**Try it**. Where a line of the data below has the string "tabac", copy that line.

**Recorded data**.
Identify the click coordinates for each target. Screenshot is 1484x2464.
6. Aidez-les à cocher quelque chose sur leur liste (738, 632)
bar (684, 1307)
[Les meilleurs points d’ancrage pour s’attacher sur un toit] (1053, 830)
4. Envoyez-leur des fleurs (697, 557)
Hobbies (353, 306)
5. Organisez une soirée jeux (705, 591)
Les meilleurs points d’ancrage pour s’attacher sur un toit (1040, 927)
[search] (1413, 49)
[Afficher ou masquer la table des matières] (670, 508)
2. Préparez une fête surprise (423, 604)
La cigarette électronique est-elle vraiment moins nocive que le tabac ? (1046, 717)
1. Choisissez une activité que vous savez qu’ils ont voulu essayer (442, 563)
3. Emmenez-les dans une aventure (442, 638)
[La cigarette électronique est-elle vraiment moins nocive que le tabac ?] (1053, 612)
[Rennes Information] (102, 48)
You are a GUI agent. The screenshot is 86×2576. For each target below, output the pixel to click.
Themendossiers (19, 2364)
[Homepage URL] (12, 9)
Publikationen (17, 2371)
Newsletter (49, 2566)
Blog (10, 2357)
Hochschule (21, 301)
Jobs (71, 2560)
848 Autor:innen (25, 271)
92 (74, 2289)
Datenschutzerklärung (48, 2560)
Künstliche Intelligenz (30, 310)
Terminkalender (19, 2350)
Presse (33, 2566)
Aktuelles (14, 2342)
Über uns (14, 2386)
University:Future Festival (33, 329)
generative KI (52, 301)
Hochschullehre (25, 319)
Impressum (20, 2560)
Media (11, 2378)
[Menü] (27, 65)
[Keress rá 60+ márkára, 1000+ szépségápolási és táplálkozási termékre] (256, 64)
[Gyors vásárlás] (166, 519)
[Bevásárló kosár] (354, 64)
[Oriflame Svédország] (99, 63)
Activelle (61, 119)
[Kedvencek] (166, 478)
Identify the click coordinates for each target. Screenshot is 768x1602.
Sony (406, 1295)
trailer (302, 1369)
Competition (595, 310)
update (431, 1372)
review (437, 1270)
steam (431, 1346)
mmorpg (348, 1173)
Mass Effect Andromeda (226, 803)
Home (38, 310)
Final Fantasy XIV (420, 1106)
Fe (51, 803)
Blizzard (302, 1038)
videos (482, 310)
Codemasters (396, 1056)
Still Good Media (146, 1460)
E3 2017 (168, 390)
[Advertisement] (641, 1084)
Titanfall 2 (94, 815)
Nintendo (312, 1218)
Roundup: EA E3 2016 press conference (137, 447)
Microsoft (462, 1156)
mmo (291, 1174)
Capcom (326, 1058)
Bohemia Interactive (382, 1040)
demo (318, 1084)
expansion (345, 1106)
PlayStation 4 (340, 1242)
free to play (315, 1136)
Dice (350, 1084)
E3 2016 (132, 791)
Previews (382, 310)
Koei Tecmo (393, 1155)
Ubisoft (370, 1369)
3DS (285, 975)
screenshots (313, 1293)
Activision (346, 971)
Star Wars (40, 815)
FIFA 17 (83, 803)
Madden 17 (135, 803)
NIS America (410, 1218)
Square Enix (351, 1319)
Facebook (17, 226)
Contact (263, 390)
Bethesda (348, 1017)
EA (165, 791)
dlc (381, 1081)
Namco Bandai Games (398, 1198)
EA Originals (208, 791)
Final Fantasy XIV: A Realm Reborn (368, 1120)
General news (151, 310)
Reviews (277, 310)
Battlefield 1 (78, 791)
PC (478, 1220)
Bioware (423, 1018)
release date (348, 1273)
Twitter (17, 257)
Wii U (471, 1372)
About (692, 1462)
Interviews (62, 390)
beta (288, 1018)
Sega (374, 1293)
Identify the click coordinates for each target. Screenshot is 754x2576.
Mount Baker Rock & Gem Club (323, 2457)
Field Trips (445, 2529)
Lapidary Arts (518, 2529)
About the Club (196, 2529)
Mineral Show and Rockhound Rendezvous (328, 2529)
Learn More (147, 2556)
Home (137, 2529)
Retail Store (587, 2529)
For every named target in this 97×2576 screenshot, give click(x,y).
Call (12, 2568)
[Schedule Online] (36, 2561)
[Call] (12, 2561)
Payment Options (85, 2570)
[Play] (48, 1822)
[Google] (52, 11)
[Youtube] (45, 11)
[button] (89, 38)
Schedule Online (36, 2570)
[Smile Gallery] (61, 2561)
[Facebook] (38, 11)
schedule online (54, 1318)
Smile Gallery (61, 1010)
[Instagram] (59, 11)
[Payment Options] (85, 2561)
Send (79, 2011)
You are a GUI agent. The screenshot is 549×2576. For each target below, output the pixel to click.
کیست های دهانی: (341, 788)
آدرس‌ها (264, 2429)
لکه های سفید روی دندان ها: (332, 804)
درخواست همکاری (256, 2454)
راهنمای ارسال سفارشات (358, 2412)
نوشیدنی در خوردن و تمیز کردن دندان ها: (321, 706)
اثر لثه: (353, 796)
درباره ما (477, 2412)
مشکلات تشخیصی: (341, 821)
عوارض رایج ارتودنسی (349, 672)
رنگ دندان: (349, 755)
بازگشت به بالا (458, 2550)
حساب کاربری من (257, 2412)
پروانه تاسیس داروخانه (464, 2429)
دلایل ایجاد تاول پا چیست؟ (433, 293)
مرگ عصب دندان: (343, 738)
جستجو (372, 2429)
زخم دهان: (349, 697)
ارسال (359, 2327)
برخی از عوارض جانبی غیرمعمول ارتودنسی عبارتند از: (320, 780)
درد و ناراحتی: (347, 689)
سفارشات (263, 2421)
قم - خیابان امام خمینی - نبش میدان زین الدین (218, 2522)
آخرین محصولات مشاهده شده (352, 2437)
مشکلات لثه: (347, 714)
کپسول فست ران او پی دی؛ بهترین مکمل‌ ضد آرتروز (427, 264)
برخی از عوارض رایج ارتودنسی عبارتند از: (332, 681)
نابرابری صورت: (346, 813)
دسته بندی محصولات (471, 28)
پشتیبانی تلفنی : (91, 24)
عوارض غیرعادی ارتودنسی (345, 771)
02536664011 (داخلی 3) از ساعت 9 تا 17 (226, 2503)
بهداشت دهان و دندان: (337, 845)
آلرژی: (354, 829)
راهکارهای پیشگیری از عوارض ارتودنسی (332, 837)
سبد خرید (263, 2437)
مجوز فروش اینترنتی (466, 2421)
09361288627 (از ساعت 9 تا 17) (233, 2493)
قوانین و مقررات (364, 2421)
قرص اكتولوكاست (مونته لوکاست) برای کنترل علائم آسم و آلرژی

**Task output**.
La cigarette électronique est-elle vraiment moins nocive que le tabac ? (1046, 717)
[La cigarette électronique est-elle vraiment moins nocive que le tabac ?] (1053, 612)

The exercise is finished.